Text excerpt:
• • • •

Subject: Re: Kernel diet
To: Andrew Steven Ball <kb9ylw@cyberspace.org>
From: Richard Rauch <rauch@eecs.ukans.edu>
List: port-i386
Date: 12/31/2000 05:10:11
The NetBSD kernel only uses the video card for a text console.  I'm not
sure that our ``vga'' support is really VGA-specific; I assumed that it
worked with pretty much any old PC video hardware to produce a text
display.  (Comments from others on this?)  You might still get rid of this
support if you were going to run the machine headless (serial console, or
just login via a network connection).  But if you're going to hook up a
keyboard and monitor to the thing, I don't think that you want to get rid
of the VGA stuff.

Anyway, producing a suitable config file isn't too difficult.  I assume
that you won't install the NetBSD sources...but I can send you the 1.5
GENERIC kernel config for you to pare down.  Most of the stuff to remove
is fairly obvious.  (E.g., you don't need 486, 586, or 686 CPU support.

• • • •

Excerpted data:
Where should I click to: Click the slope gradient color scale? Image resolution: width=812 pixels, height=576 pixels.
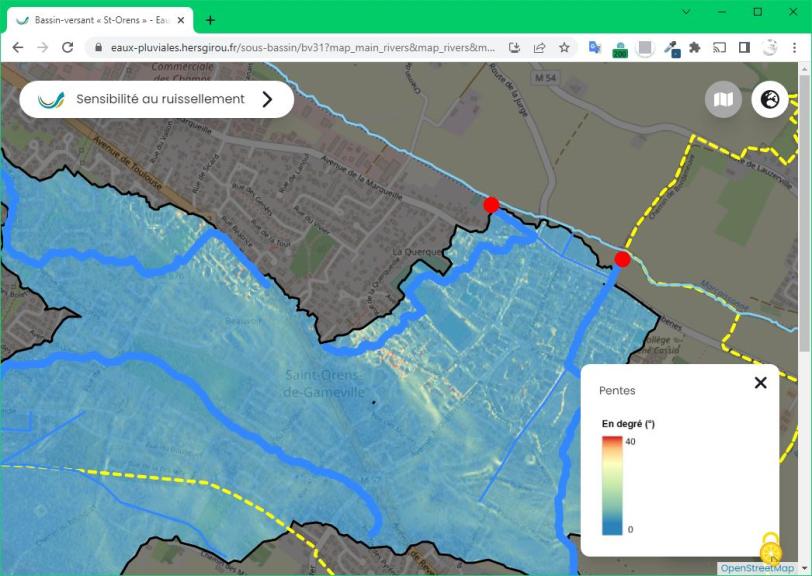click(612, 485)
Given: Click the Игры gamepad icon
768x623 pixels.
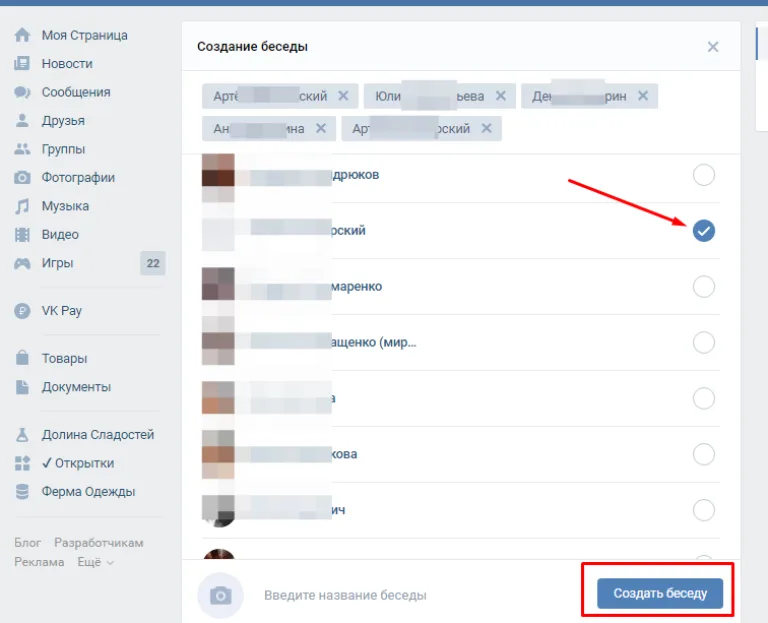Looking at the screenshot, I should [22, 264].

• • • •

Job 1:
In the email, copy the part between "Anyway, producing a" and "686 CPU support.", inclusive, replacing "config file" with "configuration file".
Job 2:
According to the email, why might the VGA support be removed when the machine is run headless?
Job 3:
What version of the GENERIC kernel config does the email offer to send?
The lines that come after the email are not needed for what follows.

Written solution 1:
Anyway, producing a suitable configuration file isn't too difficult.  I assume
that you won't install the NetBSD sources...but I can send you the 1.5
GENERIC kernel config for you to pare down.  Most of the stuff to remove
is fairly obvious.  (E.g., you don't need 486, 586, or 686 CPU support.

Written solution 2:
The NetBSD kernel uses the video card only for a text console. A headless machine, reached through a serial console or a network login, doesn't need that display, so the support could go.

Written solution 3:
Version 1.5.